Interview Questions on This Topic

  • QWhat is the difference between a pytest fixture with function scope and one with session scope — and when would choosing the wrong scope cause your tests to become order-dependent?SeniorReveal
    A function-scoped fixture runs fresh for every test that requests it — setup before each test, teardown after. A session-scoped fixture runs once for the entire test run. The wrong scope causes order-dependency when the session fixture returns a mutable object and one test modifies it. Subsequent tests see the modified state, so test A passing or failing changes the result for test B. To fix it, use immutable return types for wide scopes, or narrow the scope to function and accept the performance cost.
  • QHow does pytest's conftest.py differ from a regular Python module of helper functions, and why does pytest not require you to import fixtures from conftest.py?Mid-levelReveal
    conftest.py is automatically discovered by pytest during test collection. It's part of pytest's plugin system: when pytest walks the directory tree, it registers all fixtures defined in any conftest.py it finds. Regular Python modules require explicit imports. conftest.py's fixtures are registered by name in pytest's internal fixture registry — when a test parameter matches a fixture name, pytest resolves it without needing an import statement. This is dependency injection at the framework level.
  • QIf a session-scoped fixture depends on a function-scoped fixture, what error does pytest raise and why — and how would you restructure the fixtures to fix it without losing the session-level performance benefit?SeniorReveal
    Pytest raises a ScopeMismatchError because a wider-scoped fixture (session) cannot depend on a narrower-scoped fixture (function). The reason: the session fixture is created once and lives across many tests, but the function fixture is created fresh for each test. The session fixture would get a stale reference that gets cleaned up after the first test. To fix, either widen the inner fixture's scope to at least match the outer one (making the function fixture session-scoped), or invert the dependency: make the session fixture independent and pass its value down via composition in the test itself. Usually the correct fix is to make both session-scoped if they're truly expensive.

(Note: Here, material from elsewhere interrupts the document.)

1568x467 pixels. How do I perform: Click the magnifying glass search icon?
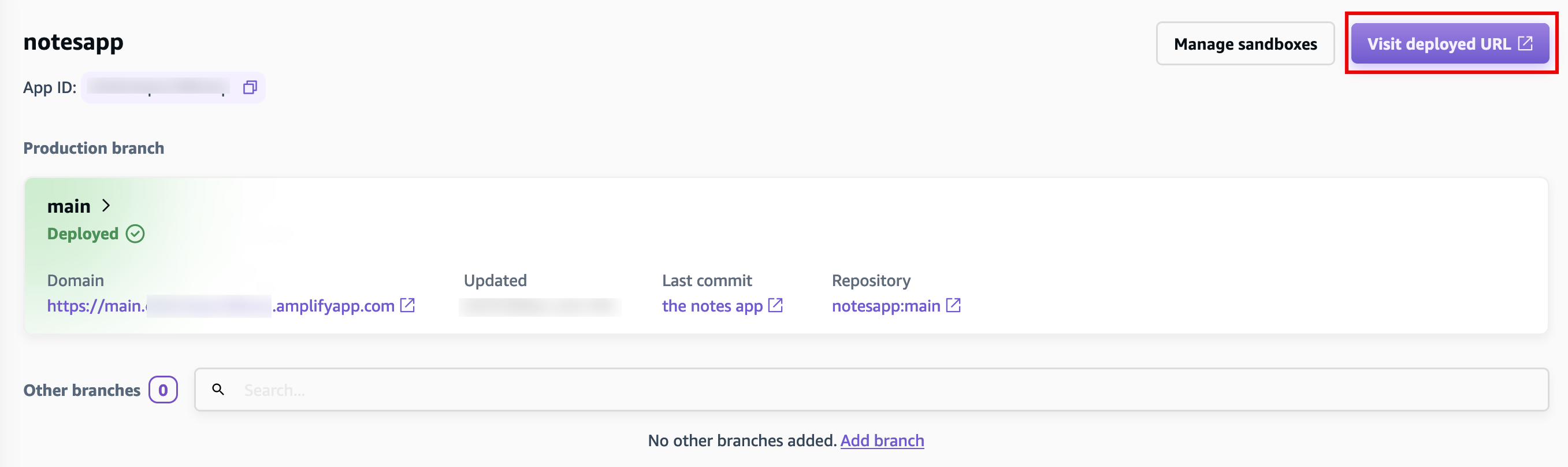[x=218, y=390]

Frequently Asked Questions

Can a pytest fixture call another fixture?

Yes — and this is one of the most powerful patterns in pytest. Simply add the other fixture's name as a parameter to your fixture function, exactly as you would in a test. Pytest resolves the full dependency graph automatically. The only constraint is scope: a fixture cannot depend on a fixture with a narrower scope than its own.

What is the difference between pytest fixtures and setUp/tearDown in unittest?

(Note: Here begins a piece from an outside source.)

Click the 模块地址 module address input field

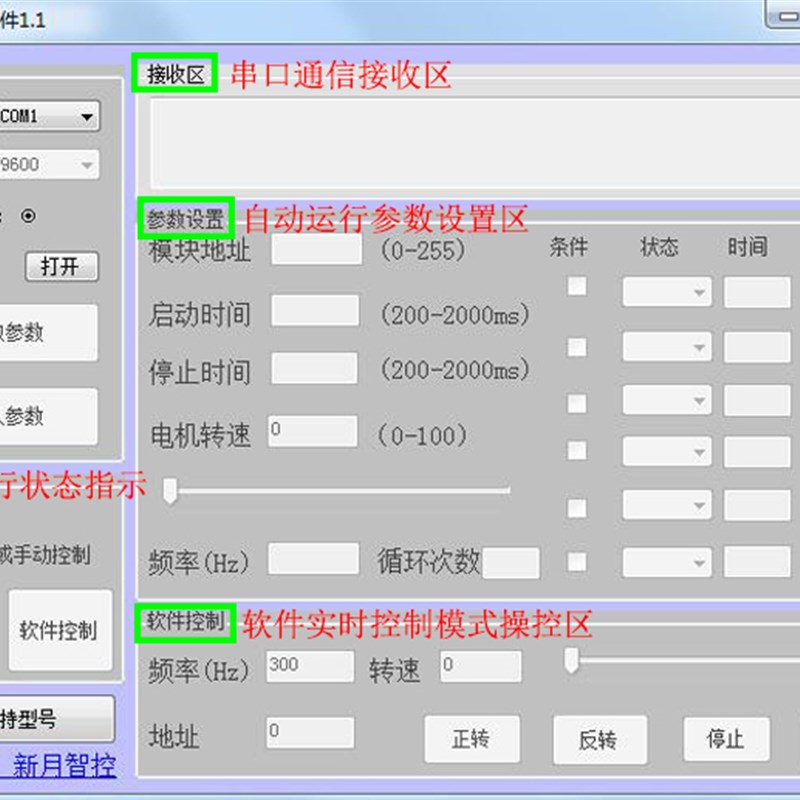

unittest's setUp and tearDown are tied to test classes and run for every method in that class — you can't easily share them across files or compose them. Pytest fixtures are standalone functions that any test can request by name, can be scoped to function/class/module/session, and compose naturally by listing other fixtures as parameters. Fixtures are more granular, more reusable, and handle teardown more safely via yield.

Why does my fixture run multiple times when I only expected it to run once?

The default scope is function, which means the fixture runs fresh for every test that requests it. If you want it to run only once per test file, add scope='module' to the @pytest.fixture decorator. For once per entire test session, use scope='session'. Check the scope first whenever you see unexpected multiple executions.

Can I use a fixture inside another fixture without making it a parameter?

No — the only way to access another fixture's value is to list it as a parameter. Just like a test function, a fixture function's parameters are resolved by pytest. If you try to call the fixture function directly, you'll get a generator object, not the fixture's return value. Always use parameter injection.

How do I debug why a fixture is not being used by a test?

Use pytest --fixtures to see all available fixtures. Use pytest --fixtures-per-test to see exactly which fixtures each test uses. If a fixture isn't listed, check that it's defined in a conftest.py that covers the test file and that the parameter name matches exactly. Also check for typos or missing underscores.